FIDO recently decided to test the application of QR codes. (QR stands for Quick Response rather than ‘Queensland Rail’). We recently updated the Eurong sign shelter and instead of loading up a lot of blurb that people who want to make the most of their time on K’gari are loathe to stop and read, we tried using QR codes to sell ourselves and our message.
QR codes are available free on the web. Once you obtain one, it needs to be linked immediately to a specific web site URL. Then people only need to point their phone at the QR code and they will be directed immediately to the web site without touching a keyboard. QR codes rely on them being located at sites that are within mobile range. That is why we are testing them at Eurong and Happy Valley. However, at the moment only Telstra mobile service operates from these two communities. We are still evaluating how much benefit there is, but we know of at least one new member who learnt about our work via this QR code connection.

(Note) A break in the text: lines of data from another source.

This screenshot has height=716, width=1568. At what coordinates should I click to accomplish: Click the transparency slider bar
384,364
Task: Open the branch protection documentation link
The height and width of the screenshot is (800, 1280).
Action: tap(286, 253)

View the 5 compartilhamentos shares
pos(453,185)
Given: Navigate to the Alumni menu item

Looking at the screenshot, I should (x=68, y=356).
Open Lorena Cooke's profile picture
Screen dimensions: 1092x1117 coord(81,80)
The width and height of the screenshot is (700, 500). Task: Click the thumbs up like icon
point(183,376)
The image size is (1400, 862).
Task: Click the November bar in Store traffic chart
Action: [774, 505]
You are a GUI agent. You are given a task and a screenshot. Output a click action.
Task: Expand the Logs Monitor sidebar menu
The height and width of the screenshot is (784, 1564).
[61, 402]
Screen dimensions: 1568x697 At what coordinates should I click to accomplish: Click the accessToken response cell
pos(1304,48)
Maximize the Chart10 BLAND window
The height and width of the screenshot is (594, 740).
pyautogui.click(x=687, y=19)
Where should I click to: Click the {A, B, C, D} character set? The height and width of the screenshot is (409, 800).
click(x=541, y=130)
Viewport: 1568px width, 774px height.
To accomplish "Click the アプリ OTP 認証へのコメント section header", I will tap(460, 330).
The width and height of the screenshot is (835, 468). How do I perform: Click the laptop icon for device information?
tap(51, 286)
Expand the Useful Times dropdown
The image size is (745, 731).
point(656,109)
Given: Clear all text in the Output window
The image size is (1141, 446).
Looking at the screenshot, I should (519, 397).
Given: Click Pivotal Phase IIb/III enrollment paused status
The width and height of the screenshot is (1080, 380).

FIDO is planning to capitalize on any extension of the mobile network with unobtrusive QR code signs to improve interpretation of natural values. For example, FIDO has established a short Nature Walk between Eurong’s two valleys. Unfortunately, it is close to the Eurong pub and often signs are vandalized. If we can replace these with signs that are harder to vandalize, we can offer better interpretation. We may end up with about a dozen QR codes to cover the circuit, so reducing the signage dramatically.